Consta dos autos que no dia 15/06/2019, por volta das 20h, na via pública em frente ao Colégio Marista, em Taguatinga, os acusados, mediante violência, consistente no uso de força física, subtraíram balões pertencentes à vítima Marina Izidoro de Moraes, de 63 anos.
Os réus, de dentro de um veículo, arrebataram os balões que estavam presos ao braço da vítima, vendedora de balões, e a arrastaram por cerca de 100 metros com o veículo. A vítima somente foi deixada uns 100 metros depois, já com várias lesões corporais de diversos graus, inclusive de natureza grave, descritas nos laudos de exame de corpo de delito.
O MPDFT ofereceu denúncia em desfavor dos acusados pela prática do crime de latrocínio. Willian ainda foi denunciado pelo crime de direção perigosa. No entanto, ao analisar os autos, o juiz desclassificou o crime de latrocínio para o delito de roubo e, em relação ao crime de direção perigosa, ficou provado que o acusado Willian não concorreu para a infração penal. Sendo assim, o réu foi absolvido dessa acusação.

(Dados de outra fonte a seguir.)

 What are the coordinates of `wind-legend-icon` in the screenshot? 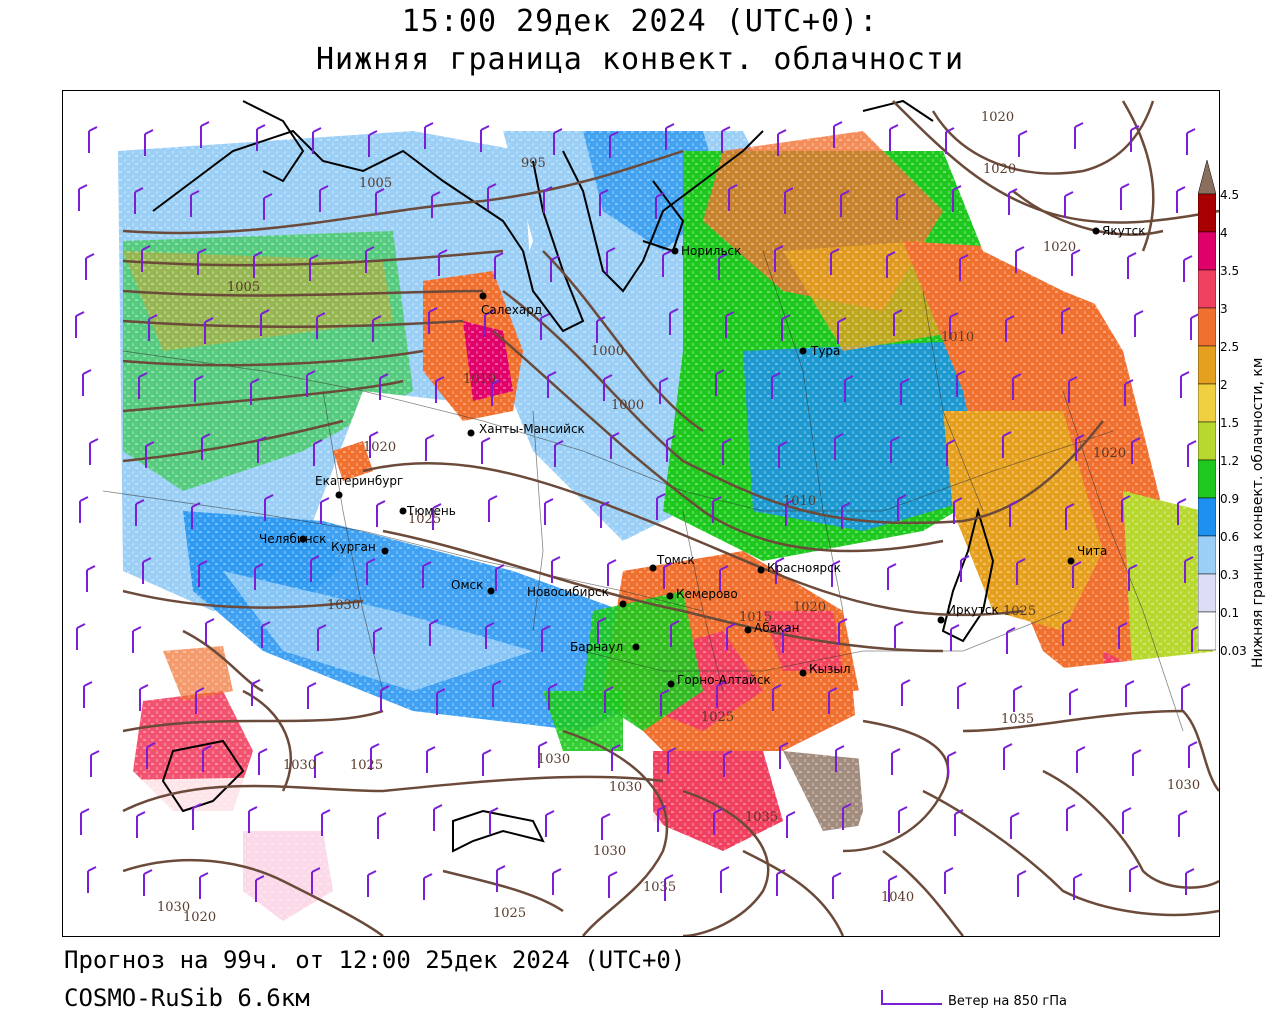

Segundo magistrado, "não se tem dúvida de que os acusados agiram com o intuito de subtraírem os balões que estavam sendo vendidos pela vítima. Contudo, a meu sentir, não há nos autos nada que indique que os mesmos réus tenham agido, em algum momento, com a intenção de tirar a vida da vítima. Pelo que se verifica dos autos, até o momento em que a acusada Larissa pegou os balões da vítima e o vidro do carro foi fechado os réus não sabiam que os balões estavam amarrados no braço da Sra. Marina, a vítima, o que ficou constatado quando o veículo arrancou e a vítima foi arrastada, pendurada pelo braço, momento em que os populares e a própria vítima começaram a gritar para o veículo parar”.
Os réus devem cumprir a pena em regime inicial semiaberto e poderão recorrer da sentença em liberdade.